We're also creating a protocol that can be transferred to our Latin American partners on a screening platform, which will be affordable for them and ultimately suitable for other low-resource settings. We also work with advocates to help them understand the importance of genetic screening to direct the limited resources to those at most risk.

A group from University of California-San Francisco (UCSF) recently identified a genetic variant common in Latina women that seemed to be protective against breast cancer. Can you comment on these findings and the impact they may have on screening recommendations?

JW: The study found a single nucleotide change in the DNA, called a SNP, in a Hispanic population. The people who had this particular SNP, which the authors believe could be traced back to an indigenous population, were protected from breast cancer.
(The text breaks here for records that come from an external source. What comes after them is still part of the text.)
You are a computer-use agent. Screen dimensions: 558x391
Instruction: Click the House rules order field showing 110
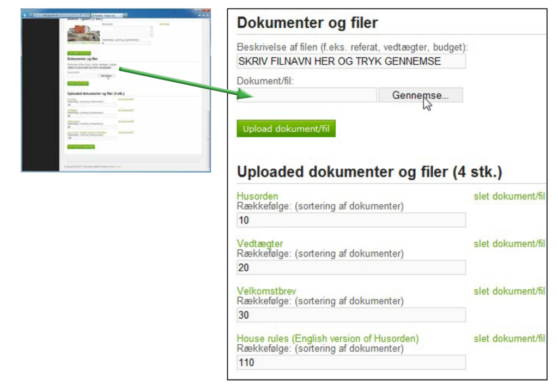351,362
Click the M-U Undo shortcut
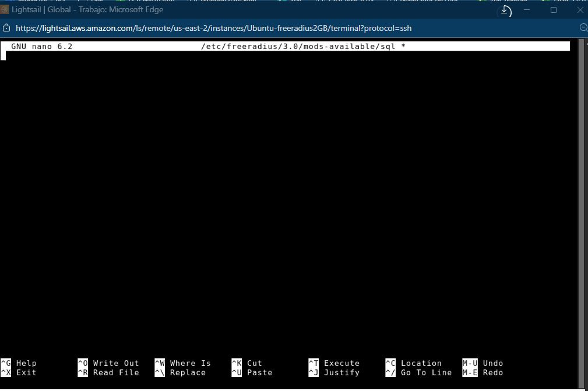The width and height of the screenshot is (588, 391). pos(483,363)
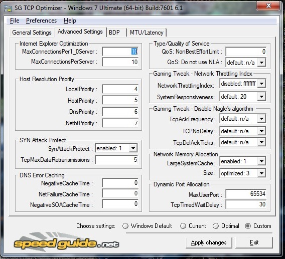Click the TcpMaxDataRetransmissions field
Viewport: 285px width, 259px height.
116,160
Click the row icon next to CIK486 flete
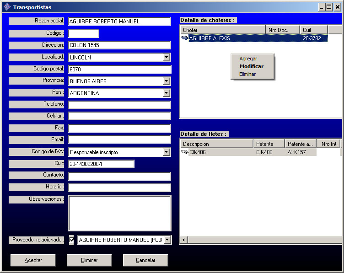 (184, 152)
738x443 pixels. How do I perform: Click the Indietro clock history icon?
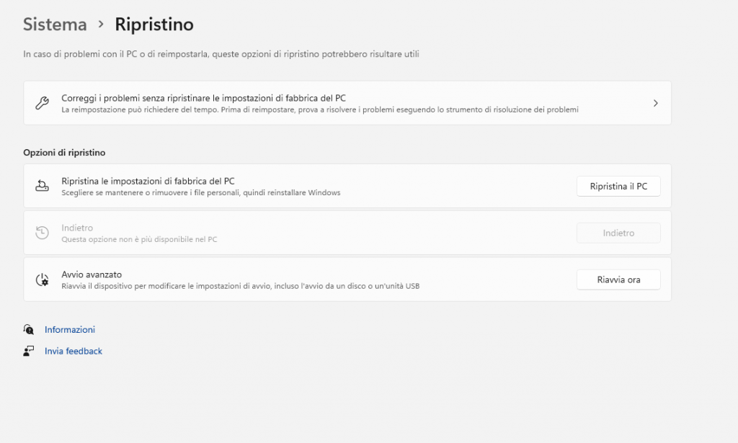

We are now working with the UCSF group to study the same SNP in Latina BRCA mutation carriers to see if it modifies the risk of breast cancer in a high-risk population. The challenge is determining whether that one SNP is protective enough to tell someone they don't need screening. Once we learn more about how the gene where the SNP occurs influences risk the better we can apply that information to risk assessment and prevention.

What do you see as the priorities in ending breast cancer disparities in Latina populations around the world?

JW: There have always been health disparities in the Latina community, but in my mind the genetic disparities have lasted longer than many. It's a multi-level problem that requires a multi-level solution. We need training for the clinical workforce to assimilate the new technologies in genomic sequencing, and we need genetic testing that is pragmatic, economical and accessible to the general population, not just those patients who can afford it. Leveraging the genomic technologies and having trained clinicians use them responsibly will help us to direct limited resources to those with highest risk. For women with high-risk mutations, surgical removal of fallopian tubes and ovaries (salpingo oophorectomy) is the most effective preventive surgery and costs a fraction of the price of mastectomy and reconstruction. Studies show that this surgery is not only a cost-effective preventive strategy, but it also saves money per year of life saved, meaning that we can't afford not to do this.